She shrugged. At least it would give her something to do. Better to boogie than to wake up with a hangover. One more champagne, and that's exactly where she was headed. Lara couldn't hold her liquor to begin with, and bubbly in particular could be especially unforgiving the next morning.

 
Finn had the moves. He didn't try to be sexy on the dance floor. He just
was.

Lara adored her deliciously bratty friend. His grandfather had built an incredible real estate fortune, his father had improved upon it, and Finn had merely congratulated them on a job well done. Instead of working, he dabbled. Sailing in America's Cup. Walking the runway in a Diane von Furstenberg show. Writing (but never finishing) a screenplay.

Like Dean Paul, Finn had been a college discovery. Despite her good breeding (the daughter of two highly respected Providence, Rhode Island surgeons), Lara had known little of Brown University's complicated social structure. Finn had fixed that in a snap, rescuing her from an odd clique at the campus dining hall, which everyone called "the Ratty," and leading her to the dark smoking section known simply as "the cave." There, she had fallen in with a mix of Europeans and New York private school types, friendships that later helped put her boutique event-planning firm, Regrets Only, on the social map.

Lara's hip jutted out in snap-perfect synchronization with the drop of a heavy drum beat. A move shamelessly stolen from Beyonce's dance card, but Lara didn't care. In this dress, a girl was entitled to vamp. Just a little.

Finn guided her into a half spin, and Lara nearly stopped cold.

The eyes of Joaquin Cruz were locked on her.
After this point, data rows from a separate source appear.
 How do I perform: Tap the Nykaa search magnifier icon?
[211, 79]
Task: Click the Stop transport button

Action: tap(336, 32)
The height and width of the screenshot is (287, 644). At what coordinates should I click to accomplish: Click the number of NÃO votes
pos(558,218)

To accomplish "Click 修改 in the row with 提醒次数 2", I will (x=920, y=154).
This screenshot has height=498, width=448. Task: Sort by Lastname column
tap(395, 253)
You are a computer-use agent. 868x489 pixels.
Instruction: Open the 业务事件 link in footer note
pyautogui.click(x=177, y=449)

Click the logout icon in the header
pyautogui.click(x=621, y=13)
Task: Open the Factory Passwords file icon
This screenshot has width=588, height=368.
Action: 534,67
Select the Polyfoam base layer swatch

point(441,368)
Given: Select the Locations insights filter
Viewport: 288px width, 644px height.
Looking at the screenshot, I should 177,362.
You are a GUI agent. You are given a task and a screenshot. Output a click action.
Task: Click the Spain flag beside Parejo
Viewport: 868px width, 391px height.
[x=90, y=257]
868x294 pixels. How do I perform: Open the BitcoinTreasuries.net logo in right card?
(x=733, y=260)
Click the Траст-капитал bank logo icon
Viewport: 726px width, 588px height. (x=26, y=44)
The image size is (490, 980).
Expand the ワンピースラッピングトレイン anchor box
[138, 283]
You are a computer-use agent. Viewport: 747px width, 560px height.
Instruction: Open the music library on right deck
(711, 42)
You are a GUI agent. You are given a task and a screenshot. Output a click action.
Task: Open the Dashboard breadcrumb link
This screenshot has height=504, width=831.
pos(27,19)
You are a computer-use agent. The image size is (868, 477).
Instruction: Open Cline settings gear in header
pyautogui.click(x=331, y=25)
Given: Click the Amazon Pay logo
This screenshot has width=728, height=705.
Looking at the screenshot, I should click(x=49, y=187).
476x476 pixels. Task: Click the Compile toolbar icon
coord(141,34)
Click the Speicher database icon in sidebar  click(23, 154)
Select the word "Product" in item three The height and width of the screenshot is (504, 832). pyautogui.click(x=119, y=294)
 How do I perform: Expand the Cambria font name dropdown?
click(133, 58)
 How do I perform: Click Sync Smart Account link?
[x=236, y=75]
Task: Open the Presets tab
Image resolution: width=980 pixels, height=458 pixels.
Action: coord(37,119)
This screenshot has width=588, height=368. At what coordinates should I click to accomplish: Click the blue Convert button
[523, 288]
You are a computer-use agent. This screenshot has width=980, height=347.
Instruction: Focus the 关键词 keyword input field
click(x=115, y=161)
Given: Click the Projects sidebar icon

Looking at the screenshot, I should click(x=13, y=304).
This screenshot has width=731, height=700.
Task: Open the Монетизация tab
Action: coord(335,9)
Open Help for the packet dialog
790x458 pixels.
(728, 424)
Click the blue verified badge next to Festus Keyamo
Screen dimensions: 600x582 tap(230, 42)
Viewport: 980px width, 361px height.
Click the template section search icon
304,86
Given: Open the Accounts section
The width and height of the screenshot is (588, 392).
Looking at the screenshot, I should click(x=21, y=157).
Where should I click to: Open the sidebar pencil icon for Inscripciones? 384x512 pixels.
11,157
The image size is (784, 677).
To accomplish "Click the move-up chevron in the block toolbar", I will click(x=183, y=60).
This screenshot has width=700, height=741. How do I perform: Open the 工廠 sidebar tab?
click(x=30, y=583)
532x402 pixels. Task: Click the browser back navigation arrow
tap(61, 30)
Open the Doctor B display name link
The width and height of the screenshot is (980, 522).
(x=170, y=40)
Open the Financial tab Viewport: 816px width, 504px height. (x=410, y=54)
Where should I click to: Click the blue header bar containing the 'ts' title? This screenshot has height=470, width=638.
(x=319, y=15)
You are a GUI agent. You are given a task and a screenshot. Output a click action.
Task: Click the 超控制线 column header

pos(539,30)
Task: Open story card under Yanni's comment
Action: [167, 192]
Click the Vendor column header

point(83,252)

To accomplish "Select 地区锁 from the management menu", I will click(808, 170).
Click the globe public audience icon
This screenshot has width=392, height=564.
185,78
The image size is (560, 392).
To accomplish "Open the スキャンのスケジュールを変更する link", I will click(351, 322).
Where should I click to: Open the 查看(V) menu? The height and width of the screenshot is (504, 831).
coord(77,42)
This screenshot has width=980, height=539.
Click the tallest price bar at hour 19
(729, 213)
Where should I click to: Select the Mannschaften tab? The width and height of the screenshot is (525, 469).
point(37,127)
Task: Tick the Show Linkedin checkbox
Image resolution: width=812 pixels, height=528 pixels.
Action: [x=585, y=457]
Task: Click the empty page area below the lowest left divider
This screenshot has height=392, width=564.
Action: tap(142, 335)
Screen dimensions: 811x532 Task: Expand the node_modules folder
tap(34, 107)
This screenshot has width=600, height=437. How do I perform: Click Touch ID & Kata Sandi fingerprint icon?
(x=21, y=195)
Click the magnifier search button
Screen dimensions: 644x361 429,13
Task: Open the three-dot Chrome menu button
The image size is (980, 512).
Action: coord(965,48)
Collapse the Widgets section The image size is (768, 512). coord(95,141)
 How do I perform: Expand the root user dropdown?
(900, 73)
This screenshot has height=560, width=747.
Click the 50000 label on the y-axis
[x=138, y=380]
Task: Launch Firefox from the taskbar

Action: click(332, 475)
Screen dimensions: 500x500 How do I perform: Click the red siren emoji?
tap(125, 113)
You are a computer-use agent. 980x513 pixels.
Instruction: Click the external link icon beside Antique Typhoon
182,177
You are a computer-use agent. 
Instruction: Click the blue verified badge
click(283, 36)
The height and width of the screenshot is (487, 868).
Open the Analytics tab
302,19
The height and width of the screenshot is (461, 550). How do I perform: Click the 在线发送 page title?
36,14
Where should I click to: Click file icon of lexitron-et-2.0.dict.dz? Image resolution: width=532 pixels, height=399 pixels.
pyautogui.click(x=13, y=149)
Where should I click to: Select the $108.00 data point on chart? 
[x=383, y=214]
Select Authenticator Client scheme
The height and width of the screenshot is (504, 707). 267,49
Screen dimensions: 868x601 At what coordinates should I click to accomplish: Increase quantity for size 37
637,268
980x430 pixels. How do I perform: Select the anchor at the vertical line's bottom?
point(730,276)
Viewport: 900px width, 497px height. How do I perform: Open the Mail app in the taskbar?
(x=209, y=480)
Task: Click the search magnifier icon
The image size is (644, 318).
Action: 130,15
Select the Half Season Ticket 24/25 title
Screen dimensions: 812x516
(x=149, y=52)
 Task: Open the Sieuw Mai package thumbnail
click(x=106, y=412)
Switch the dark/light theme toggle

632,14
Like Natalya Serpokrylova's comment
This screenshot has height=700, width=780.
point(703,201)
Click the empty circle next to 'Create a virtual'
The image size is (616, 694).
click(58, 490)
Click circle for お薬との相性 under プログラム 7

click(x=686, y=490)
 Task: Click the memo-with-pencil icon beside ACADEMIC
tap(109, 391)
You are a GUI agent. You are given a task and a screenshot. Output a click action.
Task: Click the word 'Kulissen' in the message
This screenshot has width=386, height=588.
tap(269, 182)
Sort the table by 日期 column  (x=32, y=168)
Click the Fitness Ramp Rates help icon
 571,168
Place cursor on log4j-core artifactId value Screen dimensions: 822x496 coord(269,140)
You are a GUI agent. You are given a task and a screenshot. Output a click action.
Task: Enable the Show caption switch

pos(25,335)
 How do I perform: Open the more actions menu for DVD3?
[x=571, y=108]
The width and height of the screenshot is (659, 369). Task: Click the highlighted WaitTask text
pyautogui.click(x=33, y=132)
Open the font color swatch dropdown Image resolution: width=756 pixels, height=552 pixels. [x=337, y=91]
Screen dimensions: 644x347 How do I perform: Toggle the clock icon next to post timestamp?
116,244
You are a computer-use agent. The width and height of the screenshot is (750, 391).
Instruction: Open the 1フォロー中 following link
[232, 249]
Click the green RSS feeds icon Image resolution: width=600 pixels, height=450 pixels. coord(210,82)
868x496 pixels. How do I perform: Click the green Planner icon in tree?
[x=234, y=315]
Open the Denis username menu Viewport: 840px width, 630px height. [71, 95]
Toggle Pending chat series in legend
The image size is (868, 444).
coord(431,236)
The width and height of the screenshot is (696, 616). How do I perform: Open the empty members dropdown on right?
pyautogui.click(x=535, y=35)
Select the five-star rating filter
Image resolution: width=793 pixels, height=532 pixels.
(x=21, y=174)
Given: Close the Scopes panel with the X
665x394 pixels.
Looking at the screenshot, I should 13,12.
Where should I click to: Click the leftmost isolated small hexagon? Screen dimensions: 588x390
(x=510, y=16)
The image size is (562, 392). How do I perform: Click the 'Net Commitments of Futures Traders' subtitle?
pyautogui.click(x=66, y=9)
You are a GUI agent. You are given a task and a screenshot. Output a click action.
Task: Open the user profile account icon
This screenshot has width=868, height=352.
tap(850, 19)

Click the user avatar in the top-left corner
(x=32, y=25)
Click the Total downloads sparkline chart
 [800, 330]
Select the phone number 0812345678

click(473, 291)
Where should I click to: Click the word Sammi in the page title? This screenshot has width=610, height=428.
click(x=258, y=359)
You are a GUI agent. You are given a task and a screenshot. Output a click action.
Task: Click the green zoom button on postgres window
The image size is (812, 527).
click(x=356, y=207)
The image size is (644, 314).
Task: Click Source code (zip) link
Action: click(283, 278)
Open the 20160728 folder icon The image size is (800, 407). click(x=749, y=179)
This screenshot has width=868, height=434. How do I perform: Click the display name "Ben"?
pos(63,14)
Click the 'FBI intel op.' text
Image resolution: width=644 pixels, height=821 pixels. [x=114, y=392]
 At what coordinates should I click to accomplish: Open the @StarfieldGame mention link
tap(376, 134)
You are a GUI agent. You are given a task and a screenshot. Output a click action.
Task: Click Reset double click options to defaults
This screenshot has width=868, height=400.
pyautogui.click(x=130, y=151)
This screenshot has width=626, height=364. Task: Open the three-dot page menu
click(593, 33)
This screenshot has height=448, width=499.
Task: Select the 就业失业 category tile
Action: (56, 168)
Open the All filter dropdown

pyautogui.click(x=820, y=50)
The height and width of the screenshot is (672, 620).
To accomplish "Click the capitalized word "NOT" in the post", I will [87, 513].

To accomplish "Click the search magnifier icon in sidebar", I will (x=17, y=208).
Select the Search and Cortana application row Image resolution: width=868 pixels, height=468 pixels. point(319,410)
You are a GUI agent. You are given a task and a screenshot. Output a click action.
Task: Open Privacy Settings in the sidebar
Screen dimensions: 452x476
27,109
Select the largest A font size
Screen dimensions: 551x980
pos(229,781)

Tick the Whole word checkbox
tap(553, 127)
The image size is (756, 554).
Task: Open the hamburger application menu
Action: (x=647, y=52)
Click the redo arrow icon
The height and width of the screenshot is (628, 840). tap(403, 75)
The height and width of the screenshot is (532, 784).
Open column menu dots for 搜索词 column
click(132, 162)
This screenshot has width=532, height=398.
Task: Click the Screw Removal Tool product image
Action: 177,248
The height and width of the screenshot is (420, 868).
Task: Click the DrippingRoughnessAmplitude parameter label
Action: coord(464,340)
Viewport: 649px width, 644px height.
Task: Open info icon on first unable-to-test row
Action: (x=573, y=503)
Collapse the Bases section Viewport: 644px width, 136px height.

He was biting his lower lip and punching his neck to the beat. It was a look of total appreciation. It was a look of pure sex.

Lara knew exactly who he was but had never seen him in person. The Argentine ten-goaler. The reference was to the highest handicap in polo's zero-to-ten rating system. His lightning-fast play style made him a high-scoring threat in any match. But he was better known for his ability to score elsewhere. Women threw themselves at his feet. Lara could name half a dozen famous names who'd been linked to him in the past year alone.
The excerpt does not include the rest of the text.